# START OF PASSAGE TO READ

The second layer 102 as a later, oscillating element can be applied with a layer thickness of 50 nm to 10 μm, preferably 100 nm to 2 μm. The intermediate layer 101 as a sacrificial layer or an insulating layer can have a layer thickness between 100 nm and 10 μm, preferably 200 nm to 3 μm.

The structure shown in FIG. 1b) in which the second layer 102 has at least one elevated portion, typically a columnar or wall-shaped elevated portion, is obtained by applying a hard mask or resist layer 103 and a subsequent structuring (for example by wet chemical etching, ion etching, or reactive ion etching) of the second layer 102 as the elastic layer.

The hard mask or the resist layer or the resist film 103 is removed by an etching, preferably a dry etching, as shown in FIG. 1c). A first electrode layer 104 is applied in a compliant manner as a back electrode on the second layer 102 of the substrate. The first electrode layer 104 is applied by atomic layer deposition from an electrically conductive material such as titanium nitride to obtain a compliant deposition. Alternatively, other metals can, however, be used as the electrode material such as aluminum, copper, molybdenum, vanadium, chromium, iron, nickel, palladium, cadmium, platinum, cobalt, gold, tin, zinc, indium, or alloys therefrom, and also further elastic materials, preferably electrically conductive materials, such as silicon nitride, doped or undoped alloys of silicone and germanium such as B:SiGe, carbon nanotube films, or polymers having a high glass transition temperature. In this case, the second substrate layer 102 and the first electrode layer 104 can be present in a common layer.

# END OF PASSAGE TO READ
# START OF RECORDS TO PROCESS

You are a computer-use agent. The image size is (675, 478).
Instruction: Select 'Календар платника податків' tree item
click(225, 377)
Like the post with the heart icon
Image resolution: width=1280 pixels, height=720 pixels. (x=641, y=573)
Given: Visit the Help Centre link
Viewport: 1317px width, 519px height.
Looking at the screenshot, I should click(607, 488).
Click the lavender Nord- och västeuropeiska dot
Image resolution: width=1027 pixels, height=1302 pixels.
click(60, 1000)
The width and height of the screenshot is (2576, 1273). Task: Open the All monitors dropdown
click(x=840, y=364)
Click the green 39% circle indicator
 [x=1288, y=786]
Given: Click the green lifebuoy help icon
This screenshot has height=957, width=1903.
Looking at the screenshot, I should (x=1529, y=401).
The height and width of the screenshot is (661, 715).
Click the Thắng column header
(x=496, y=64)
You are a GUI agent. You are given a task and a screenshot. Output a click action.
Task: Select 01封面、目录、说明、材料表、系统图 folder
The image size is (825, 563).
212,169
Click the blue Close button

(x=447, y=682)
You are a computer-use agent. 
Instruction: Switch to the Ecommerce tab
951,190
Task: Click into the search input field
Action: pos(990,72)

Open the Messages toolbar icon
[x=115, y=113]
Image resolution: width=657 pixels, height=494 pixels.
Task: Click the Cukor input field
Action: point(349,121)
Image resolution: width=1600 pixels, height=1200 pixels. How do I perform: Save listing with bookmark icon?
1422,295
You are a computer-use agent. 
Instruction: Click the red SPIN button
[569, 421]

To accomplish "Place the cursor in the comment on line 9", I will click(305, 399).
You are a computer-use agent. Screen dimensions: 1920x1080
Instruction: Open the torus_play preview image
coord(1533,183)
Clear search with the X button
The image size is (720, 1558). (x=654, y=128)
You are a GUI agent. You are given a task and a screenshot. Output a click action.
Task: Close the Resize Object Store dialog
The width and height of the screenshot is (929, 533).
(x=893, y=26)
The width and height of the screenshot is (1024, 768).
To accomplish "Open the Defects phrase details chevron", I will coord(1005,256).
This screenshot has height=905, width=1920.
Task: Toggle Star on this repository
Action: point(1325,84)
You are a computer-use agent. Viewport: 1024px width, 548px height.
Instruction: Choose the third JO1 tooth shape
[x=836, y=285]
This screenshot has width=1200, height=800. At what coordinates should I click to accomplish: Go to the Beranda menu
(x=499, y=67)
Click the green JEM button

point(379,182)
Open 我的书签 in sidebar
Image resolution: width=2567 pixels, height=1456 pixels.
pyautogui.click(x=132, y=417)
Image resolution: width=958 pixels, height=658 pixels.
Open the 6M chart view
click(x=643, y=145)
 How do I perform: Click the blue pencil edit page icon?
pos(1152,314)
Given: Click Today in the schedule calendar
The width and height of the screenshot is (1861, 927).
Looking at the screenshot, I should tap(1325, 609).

# END OF RECORDS TO PROCESS

STATED EXERCISE A >>
Copy out the listing verbatim, from the line containing "You are a computer-use agent. Viewport: 1024px" down to the listing's final line, both included.
STATED EXERCISE B >>
Continue the passage about applying the elastic layer and electrode layer from where it ends.

EXERCISE ANSWER A >>
You are a computer-use agent. Viewport: 1024px width, 548px height.
Instruction: Choose the third JO1 tooth shape
[x=836, y=285]
This screenshot has width=1200, height=800. At what coordinates should I click to accomplish: Go to the Beranda menu
(x=499, y=67)
Click the green JEM button

point(379,182)
Open 我的书签 in sidebar
Image resolution: width=2567 pixels, height=1456 pixels.
pyautogui.click(x=132, y=417)
Image resolution: width=958 pixels, height=658 pixels.
Open the 6M chart view
click(x=643, y=145)
 How do I perform: Click the blue pencil edit page icon?
pos(1152,314)
Given: Click Today in the schedule calendar
The width and height of the screenshot is (1861, 927).
Looking at the screenshot, I should tap(1325, 609).

EXERCISE ANSWER B >>
A ferroelectric, piezoelectric, or flexoelectric layer 105 of hafnium oxide, zirconium oxide, or alloys therefrom is deposited as a ferroelectric material on the first electrode layer 104, for which purpose atomic layer deposition has likewise been used. The ferroelectric layer 105 is in turn formed as a compliant layer. In further embodiments, an alternating atomic layer deposition of hafnium oxide and a respective dopant or an alternating atomic layer deposition of hafnium oxide and a respective dopant and alternatingly a further oxide, for example Al₂O₃ can take place. In this case, nitrogen, yttrium, carbon, strontium, scandium, silicon, aluminum, gadolinium, iron, germanium, gallium, lanthanum, and also rare earths can be considered as the dopant.

The second electrode layer 106 is in turn applied as a compliant layer on the ferroelectric, piezoelectric, or flexoelectric layer 105 by means of atomic layer deposition and the structure shown in FIG. 1d) is thus achieved. Instead of atomic layer deposition, physical vapor deposition can also be used. Alternatively to this, a further layer can also be applied that acts as a hard mask. In this respect, the materials already named for the first electrode layer 104 can be considered as the materials.

All the layers are in direct contact with the respective adjacent layers and cover these layers completely. The structure formed in this manner is, as shown in FIG. 1e), filled with a filler layer 107 completely covering the second electrode layer 106 so that it forms a planar surface. The filler layer 107 is here typically formed from SiO₂ and is applied by means of chemical vapor deposition. Other oxides can also be considered as the materials here.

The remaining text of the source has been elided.